Из художников бывал Ционглинский[309], только-что окончивший академию, изящный колорист. Он писал портрет Утиной. Бывал Константин Маковский с красавицей женой, с которой, впрочем, скоро разошелся, и с ее сестрой Султановой, женой того архитектора, который соорудил в Москве безобразный памятник Александру Второму. Она писала недурные повести под именем Летковой[310].

Помнится, раз зашел Салтыков. Он долго кашлял в передней, к огорчению Утиной, которой казалось, что великий человек нарочно кашляет, чтобы обратить на себя внимание. Когда минул припадок кашля, Салтыков спросил:

— А у вас что же? Карточный вечер? А Унковский и Боровиковский здесь?[311] Нет? Андреевский читает об Альфреде Мюссэ и Жорж Зандихе? Ну, мне нечего делать. Пойду лучше домой.

Ушел.

В другой раз — случилось это уже в следующем году — Утин пригласил, по моей просьбе, Гончарова на чашку чая.

— Никого не будет, кроме вас, Бибикова, конечно, меня; а Кони и Андреевского я приглашу для оживления. Ведь вы помните, какое чудо Гончаров, когда начнет говорить. А как удивительно просто и живописно рассказывает он о своих встречах и путешествиях! Как сохранился старик, какой живой ум!

В назначенный час, предвкушая великое наслаждение, приехали мы с Бибиковым, и, с царственной точностью, пожаловал Гончаров. Ему было слишком за семьдесят лет, он двигался, смотрел и говорил, как молодой человек, бодро и возбужденно[312].

Уселись за круглый стол, и Гончаров, которого все считали консерватором, да он и был таким в общественной жизни, стал вспоминать с увлечением пятидесятые и шестидесятые годы.

Но тут появился Кони и Андреевский, тоже талантливые знаменитости, привыкшие хорошо говорить и, в особенности, сосредоточивать на себе внимание.
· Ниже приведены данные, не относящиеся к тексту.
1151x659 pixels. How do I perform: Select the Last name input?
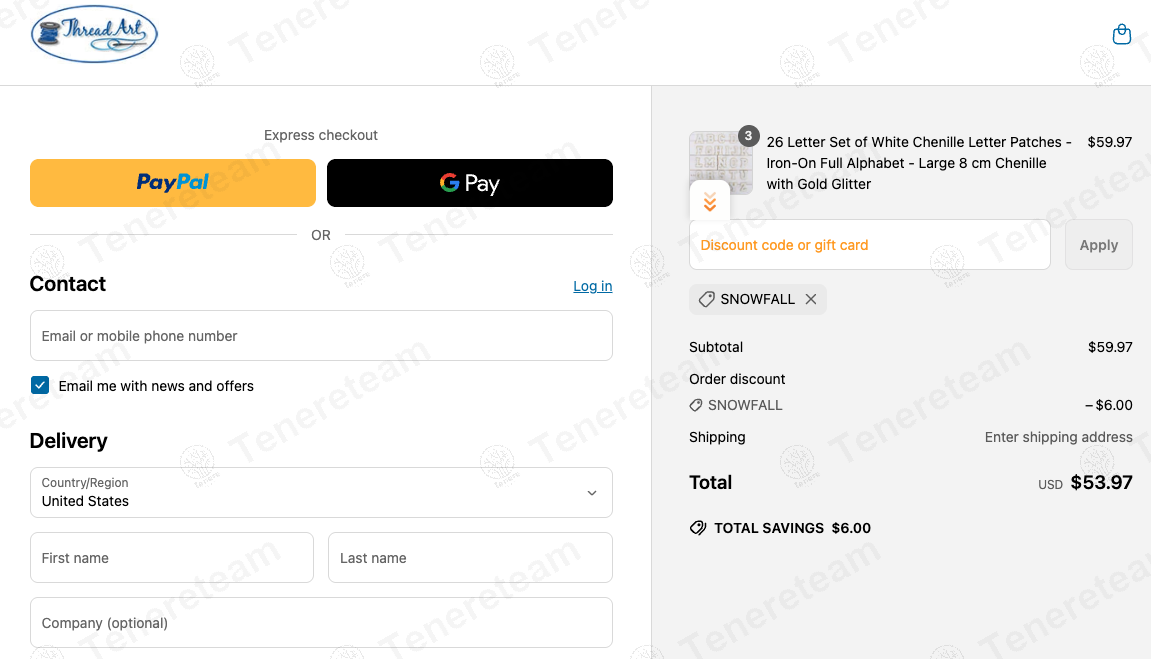point(470,558)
Кони немедленно прервал Гончарова и стал подавать шестидесятые годы в своем освещении, а адвокат Андреевский любезно и грациозно оспаривал его и выдвигал свою точку зрения. Гончаров вежливо подождал, не спорил и, оставя в стороне шестидесятые годы, перешел к характеристике Салтыкова, как писателя, и заговорил о русском юморе, который бывает…

— Или тихим безобидным смехом… — подхватил Андреевский.
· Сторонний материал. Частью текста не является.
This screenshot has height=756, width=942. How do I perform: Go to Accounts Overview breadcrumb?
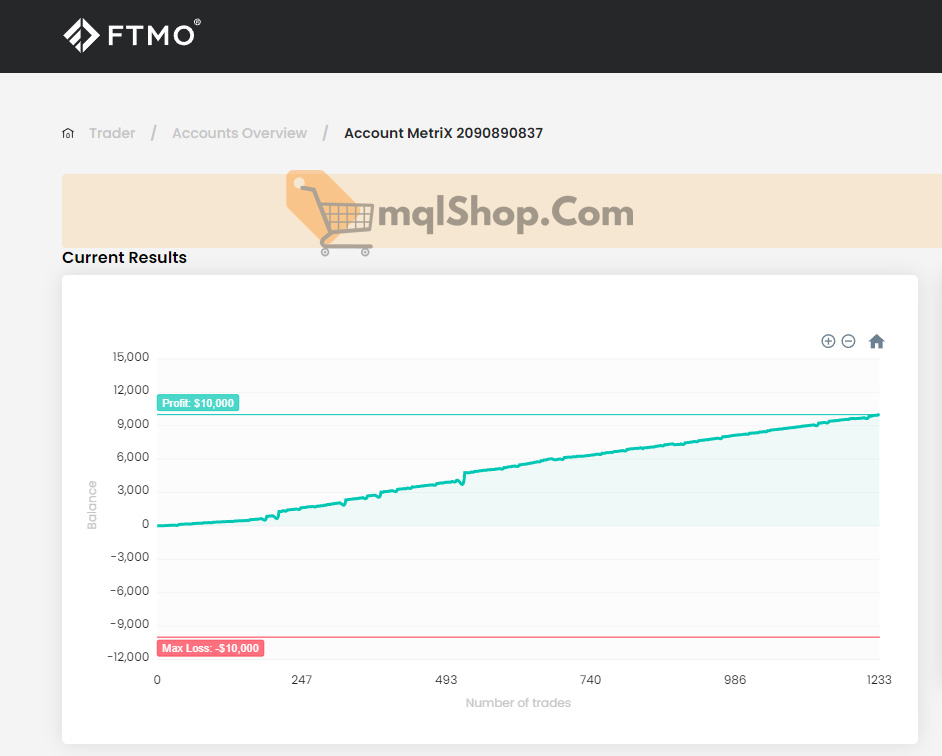(x=239, y=133)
— Или гневной и бичующей сатирою, поднимающейся до высот сардонического хохота, — любезно прервал Андреевского Кони.

Кони долго говорил, уже не прерываемый, и говорил превосходно, остроумно и литературно; но хотелось слушать не его. Когда он кончил, Гончаров взглянул на часы, ни слова не сказал больше о Салтыкове и о русском юморе и начал, было, о грядущих судьбах русского художественного слова; но и тут у знаменитых юристов нашлось свое авторитетное мнение об этом предмете, и они поспешно высказали его с подобающей логикой и убедительностью.

Гончаров мало-помалу увял, простился церемонно с хозяином и с нами и, как ни упрашивал Утин, не остался ужинать и уехал к себе на Моховую.

— Чудак старик! — сказал вслед ему Андреевский, ероша на затылке свои прекрасные черные волосы и не замечая взгляда ненависти, устремленного на него Бибиковым.